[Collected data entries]
━━━━━━━━
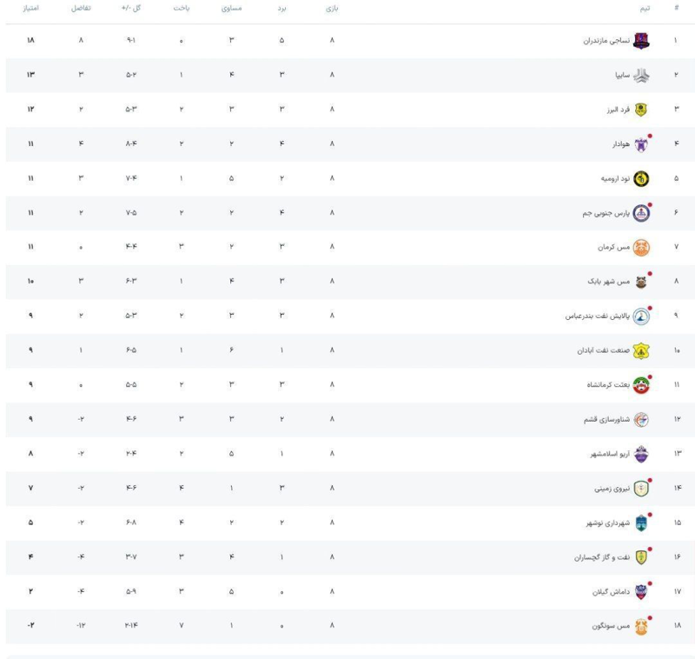Click the نساجی مازندران team logo

pos(640,40)
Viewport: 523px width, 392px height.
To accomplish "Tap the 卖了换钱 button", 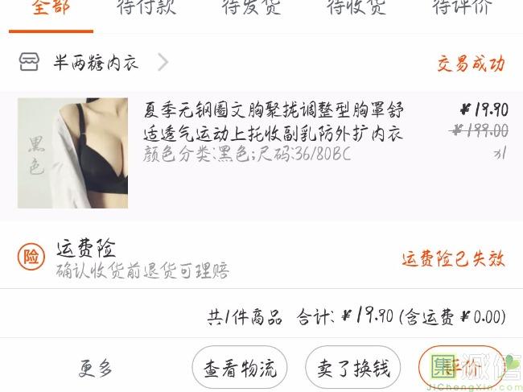I will coord(353,368).
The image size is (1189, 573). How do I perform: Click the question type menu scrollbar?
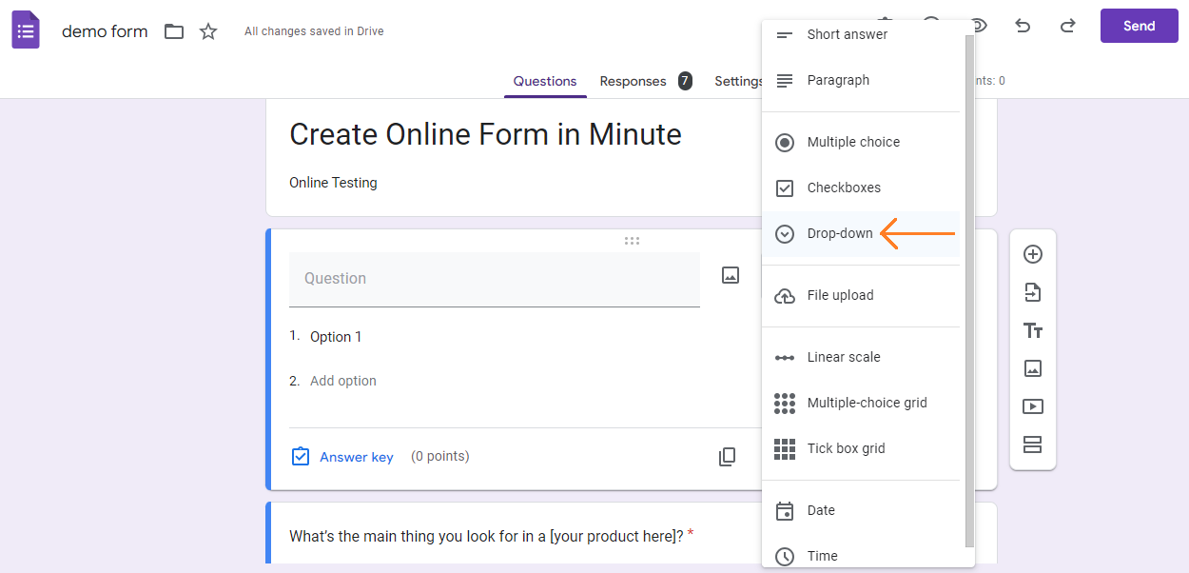pos(969,286)
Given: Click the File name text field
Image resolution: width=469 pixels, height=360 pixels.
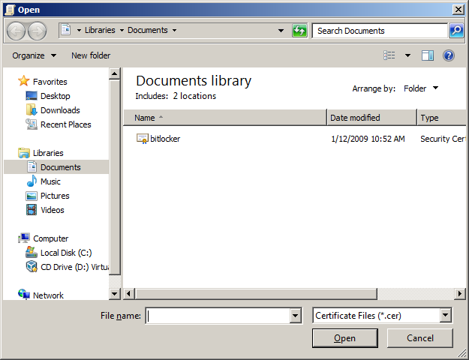Looking at the screenshot, I should click(x=218, y=316).
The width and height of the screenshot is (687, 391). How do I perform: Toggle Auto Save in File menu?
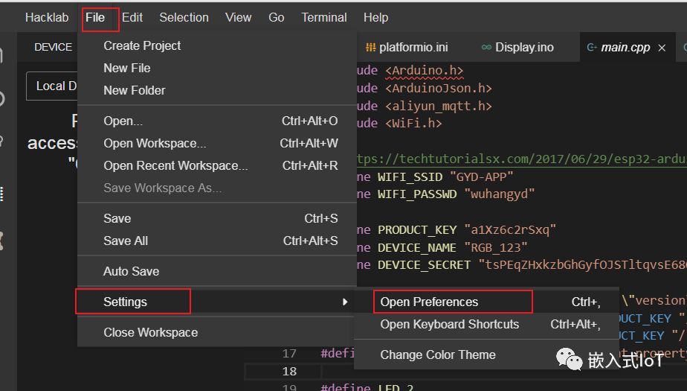131,272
━━━━━━━━
** TASK DESCRIPTION **
Repeat word for word the lines beginning at the one with "Image resolution: width=469" and ending at the final line of the records above, both included, and no others. Leave the pictures out.

** ANSWER BELOW **
Image resolution: width=469 pixels, height=360 pixels.
Looking at the screenshot, I should click(x=218, y=316).
The width and height of the screenshot is (687, 391). How do I perform: Toggle Auto Save in File menu?
131,272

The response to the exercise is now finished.